» DOCUMENT SEGMENT:
The Sabin rule is also subject to criticism because it imposes upon post-conviction applicants an obstacle to appellate review that is not faced by other civil litigants. Post-conviction actions are civil in nature and, except as to discovery matters, they are governed by the Idaho Rules of Civil Procedure. Idaho Code § 19-4907(a); Idaho Criminal Rule 57(b). Accordingly, the summary dismissal of a post-conviction action pursuant to I.C. § 19-4906 is procedurally equivalent to a summary judgment under I.R.C.P. 56 in other types of civil actions. State v. Mathews, 129 Idaho 865, 868, 934 P.2d 931, 934 (1997); Hernandez v. State, 133 Idaho 794, 796, 992 P.2d 789, 791 (Ct.App. 1999); Chavarria v. State, 131 Idaho 446, 448, 958 P.2d 603, 605 (Ct.App. 1998); Martinez v. State, 126 Idaho 813, 817, 892 P.2d 488, 492 (Ct.App. 1995). Nevertheless, the Sabin rule permits incongruent treatment for post-conviction applicants at the appellate level. We have not been directed to, nor have we found, any analogous doctrine that precludes appellate review of summary judgments or of orders on other dispositive motions in ordinary civil cases merely because the appealing party filed no opposition to the motion in the trial court.

Our concern about this disparity is magnified by our awareness that many post-conviction applicants act pro se in pursuit of their actions. It is likely that many applicants are unaware that the forfeiture of any right to an appeal is a consequence of failure to file a response to a judicial notice of intent to dismiss. As inmates in the custody of the Idaho Board of Correction, pro se applicants have no access to a law library and hence no opportunity even to ferret out the rule in Sabin.

On the somewhat analogous issue of whether the trial court may grant summary judgment without regard to whether a factual issue exists simply because no papers opposing the motion were filed or served, it has been held by federal courts that such a result would be inconsistent with Federal Rule of Civil Procedure 56, because the rule authorizes summary judgment only if the pleadings in evidence before the court demonstrate that there is no genuine issue of material fact and that the moving party is entitled to judgment as a matter of law. See United States v. $273,969.04 U.S. Currency, 164 F.3d 462, 464 (9th Cir. 1999); Hibernia Nat'l Bank v. Administracion Central Sociedad Anonima, 776 F.2d 1277, 1279 (5th Cir. 1985).

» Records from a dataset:

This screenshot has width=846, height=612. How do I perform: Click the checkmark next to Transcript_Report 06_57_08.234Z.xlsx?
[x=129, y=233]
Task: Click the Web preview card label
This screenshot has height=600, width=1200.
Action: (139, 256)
* * *
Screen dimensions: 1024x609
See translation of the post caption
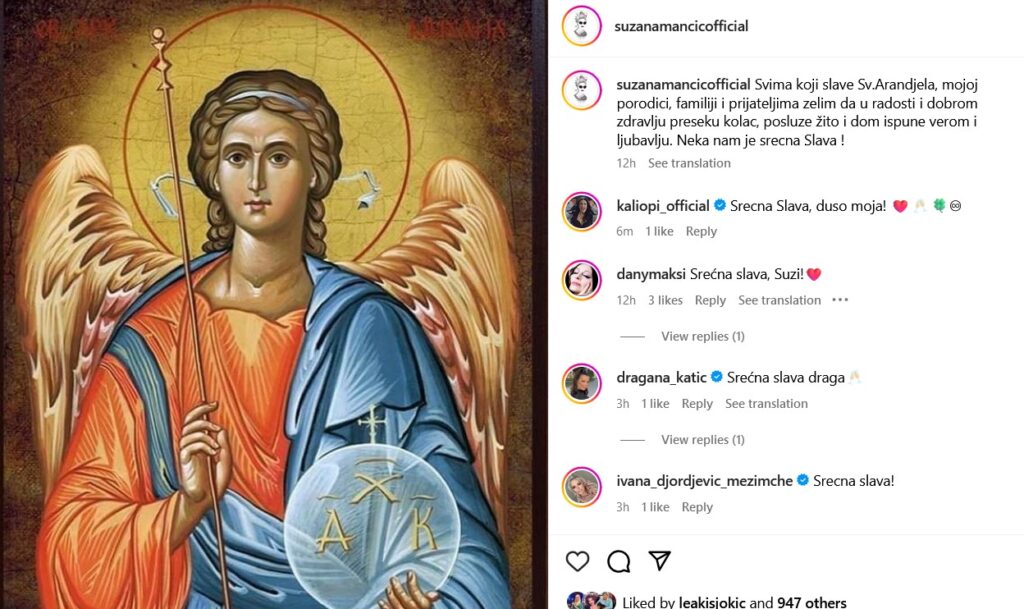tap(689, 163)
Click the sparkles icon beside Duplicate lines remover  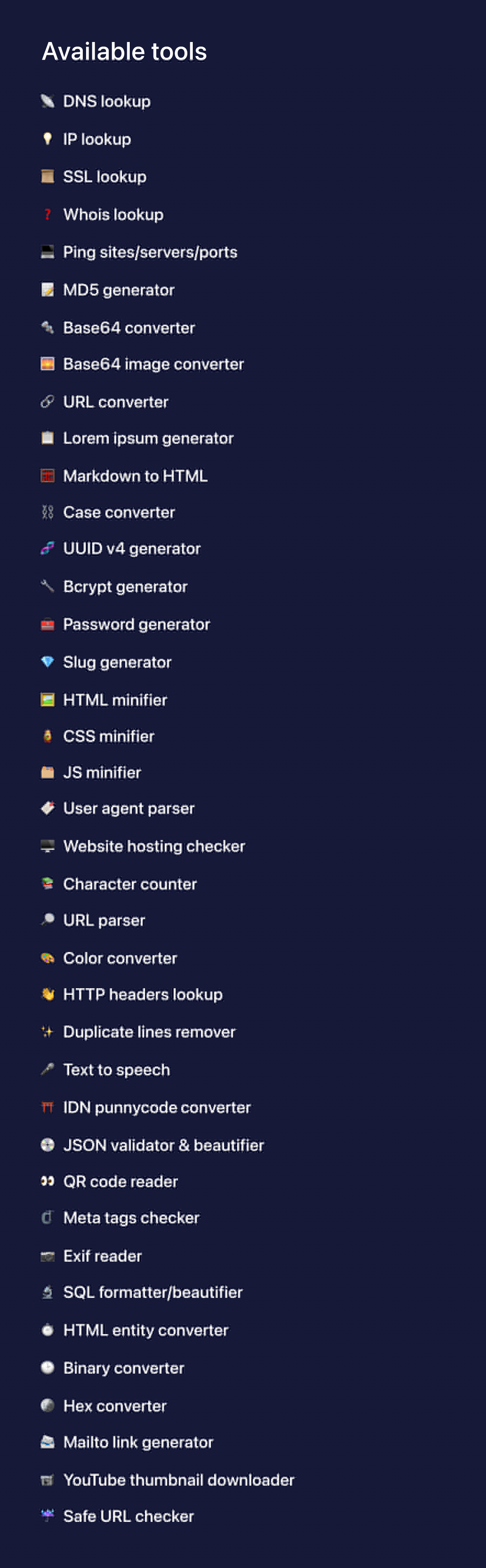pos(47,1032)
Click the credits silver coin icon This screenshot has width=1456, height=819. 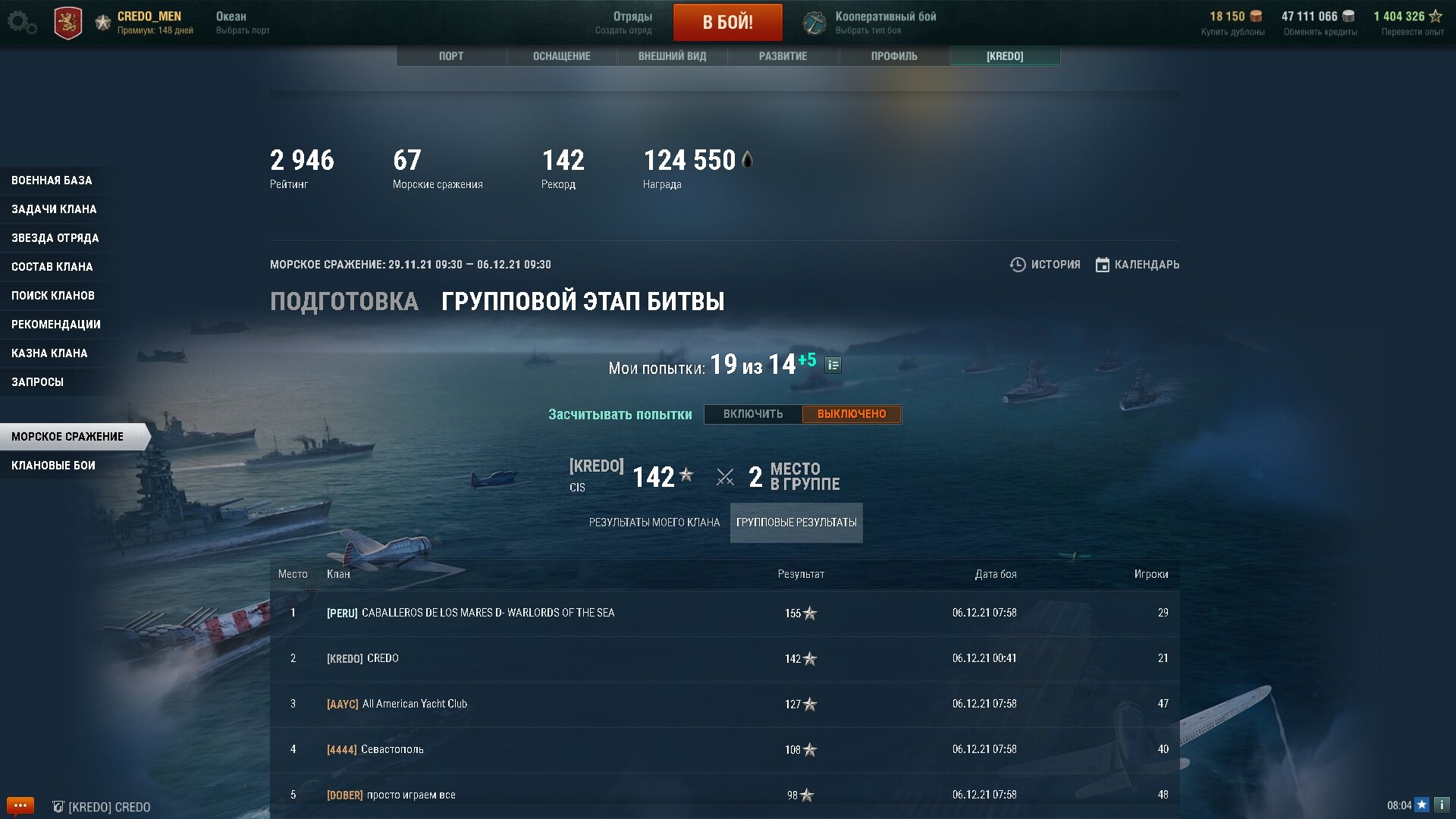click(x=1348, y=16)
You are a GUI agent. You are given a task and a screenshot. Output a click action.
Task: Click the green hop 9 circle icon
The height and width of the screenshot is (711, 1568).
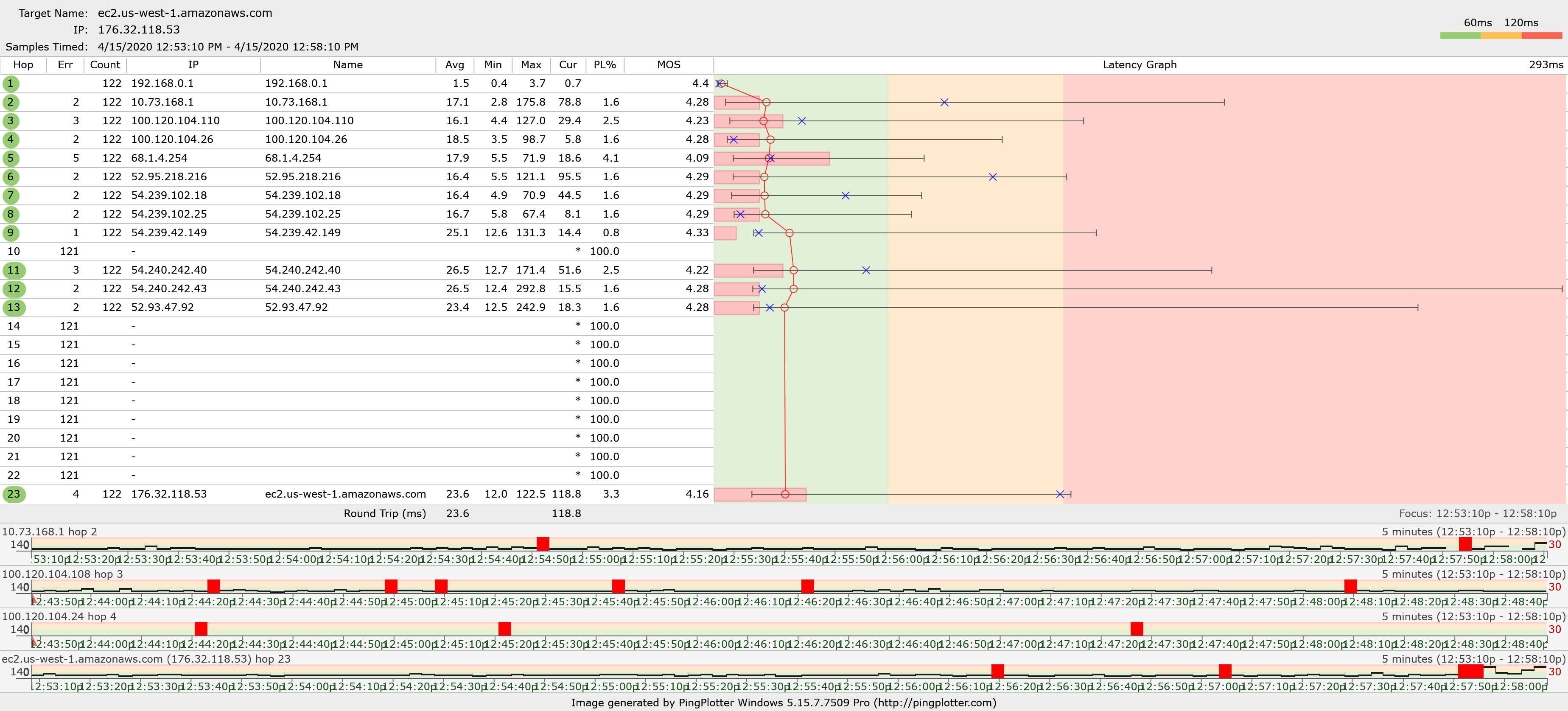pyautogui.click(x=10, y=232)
--
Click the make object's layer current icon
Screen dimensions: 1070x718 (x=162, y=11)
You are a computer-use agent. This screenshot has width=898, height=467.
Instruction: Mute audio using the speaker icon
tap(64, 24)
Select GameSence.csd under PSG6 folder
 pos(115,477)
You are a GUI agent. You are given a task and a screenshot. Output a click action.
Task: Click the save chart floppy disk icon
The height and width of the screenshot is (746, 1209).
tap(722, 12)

» PROBLEM: Which cases does the excerpt on the Sabin rule cite with a full reporter citation? Give each case name.

» TASK SOLUTION:
- State v. Mathews
- Hernandez v. State
- Chavarria v. State
- Martinez v. State
- United States v. $273,969.04 U.S. Currency
- Hibernia Nat'l Bank v. Administracion Central Sociedad Anonima